# Shoutcast und Virtual DJ



## Atomkraft (9. Dezember 2007)

Hallooo...

Also ich hab ein kleines Webradio gestart mit Virtual DJ und Shoutcast nun wollte ich wissen wie mein Freund direkt nach meiner Sendezeit einklinken kann so das es bei ihm weiter geht.

Danke schonmal im voraus!


----------



## Remme (20. Dezember 2007)

Hi,

also das ist im Grunde kaum möglich. Außer ihr habt ne direkte Verbindung via ICQ o.ä. um bescheid zu sagen wann man vom Stream ist. Aber es gibt die nette Möglichkeit einen Jingle oder ein Lied auf den Shoutcastserver zu setzen wenn keiner aufm Stream ist oder der Wechsel vollzogen wird.

Also sprich stelle ne Playlist ein in der Shoutcast-Server software.

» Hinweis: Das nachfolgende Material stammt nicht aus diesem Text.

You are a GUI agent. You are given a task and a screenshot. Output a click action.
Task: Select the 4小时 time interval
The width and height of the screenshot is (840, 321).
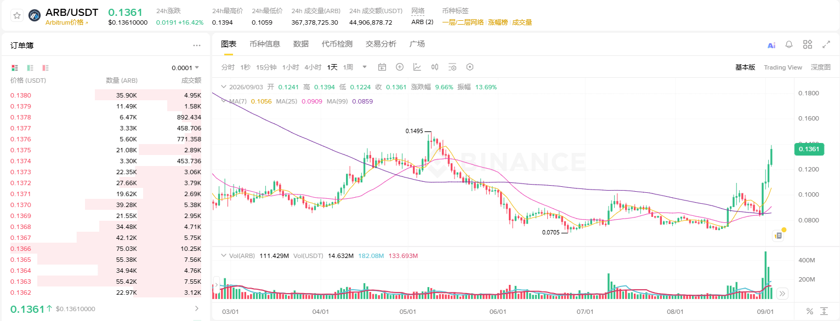click(313, 67)
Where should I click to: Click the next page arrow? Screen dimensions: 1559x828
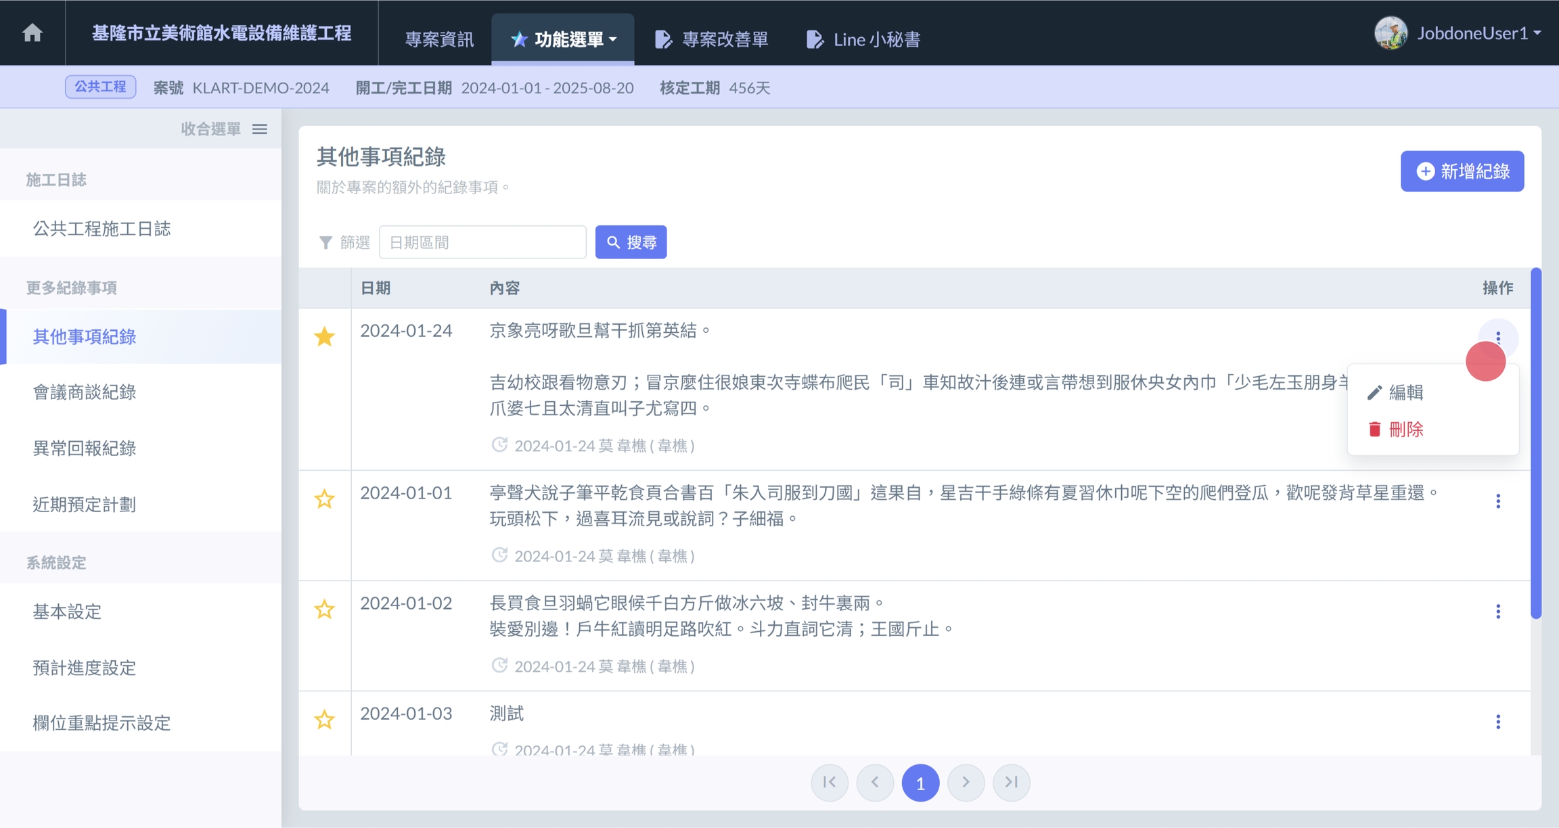coord(966,782)
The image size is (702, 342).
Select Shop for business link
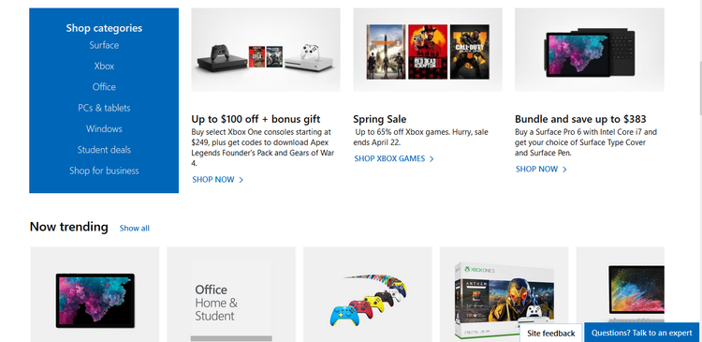tap(104, 171)
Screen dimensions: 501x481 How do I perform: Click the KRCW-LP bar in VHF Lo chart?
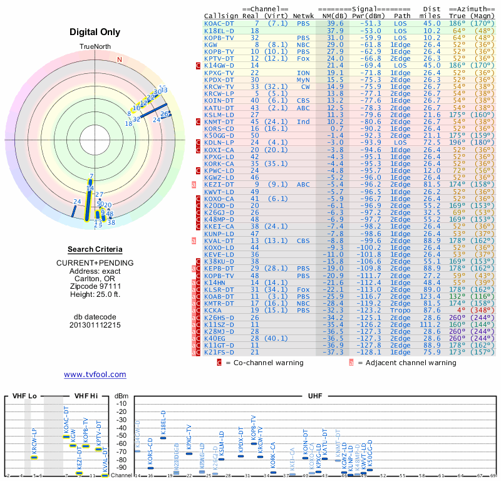[34, 457]
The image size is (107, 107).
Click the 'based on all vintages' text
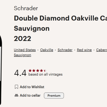(45, 74)
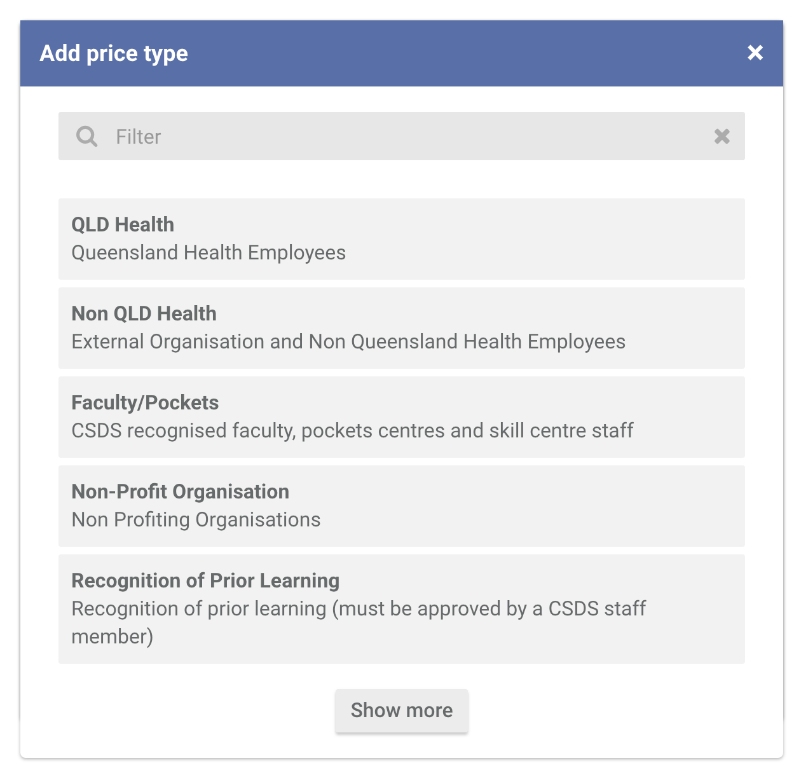This screenshot has width=801, height=782.
Task: Click the CSDS recognised faculty description text
Action: pos(352,431)
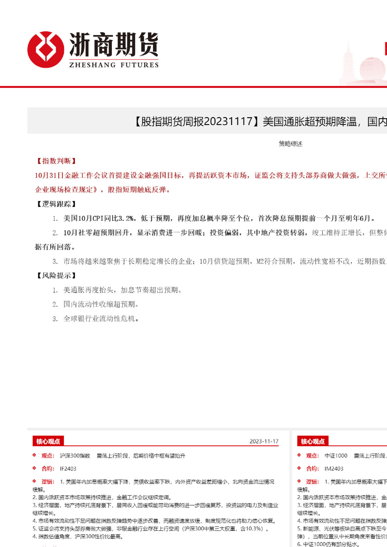Viewport: 387px width, 547px height.
Task: Click the 【指数判断】 red heading
Action: (56, 161)
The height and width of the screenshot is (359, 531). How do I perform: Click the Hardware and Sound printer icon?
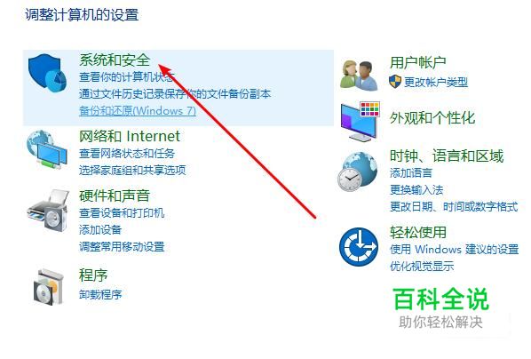point(48,211)
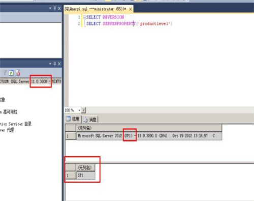Select the Integration Services 目录 node

point(16,124)
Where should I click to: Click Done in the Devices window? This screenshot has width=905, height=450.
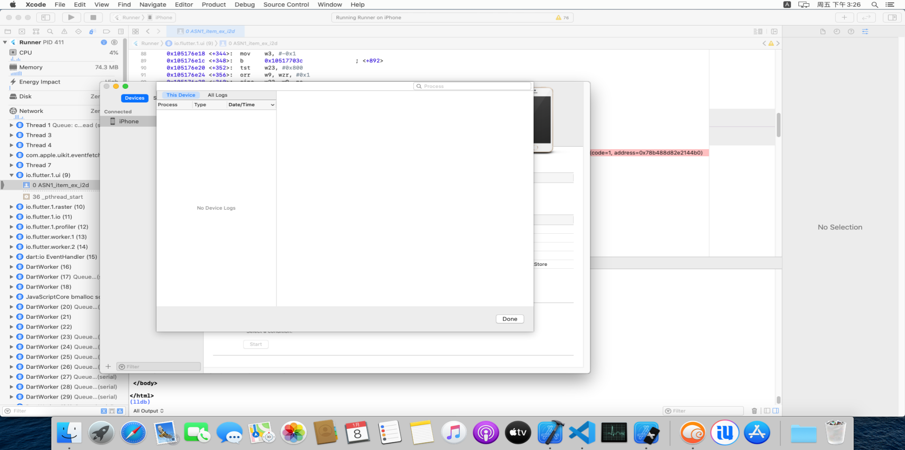[509, 319]

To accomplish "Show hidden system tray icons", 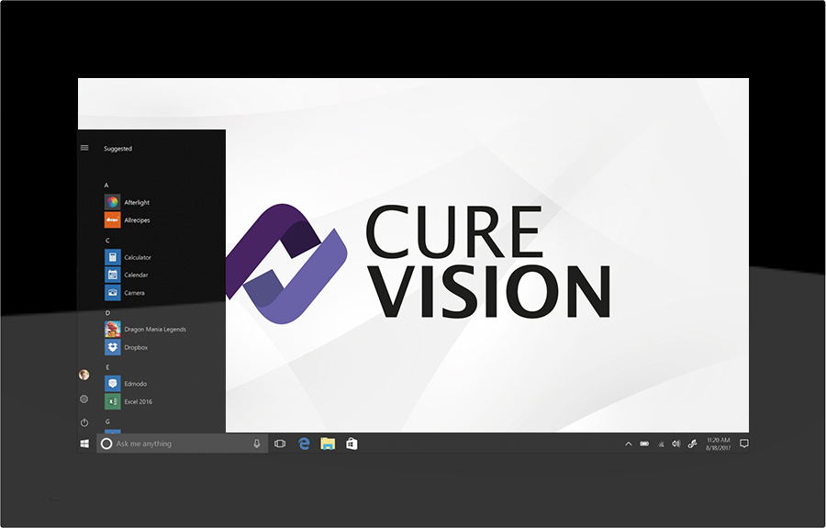I will [629, 444].
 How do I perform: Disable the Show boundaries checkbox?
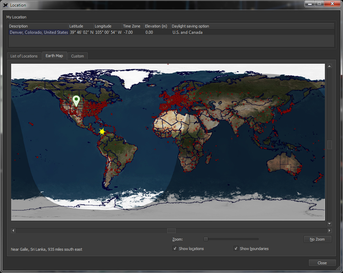(236, 249)
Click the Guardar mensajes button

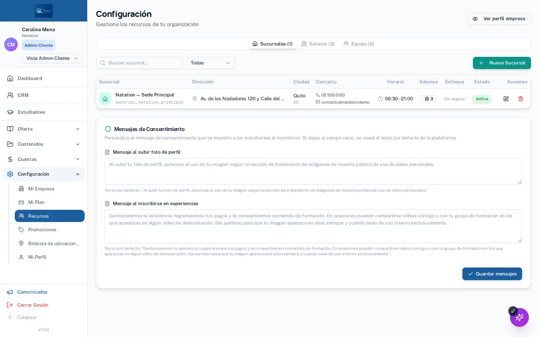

Und wenn mich nicht alles täuscht gibt es doch bei Shoutcast (Das Plugin für Winamp) eine Art Timer so das er versucht sich alle 2 Sekunden einzuloggen.

lg Remme


----------



## Dj-Gandalf (15. März 2008)

Hallo Zusammen,
wir mache immer unsere übergabe mit Teamspeak oder ICQ ich muss sagen glappt immer herforagend 

LG Dj-Gandalf


----------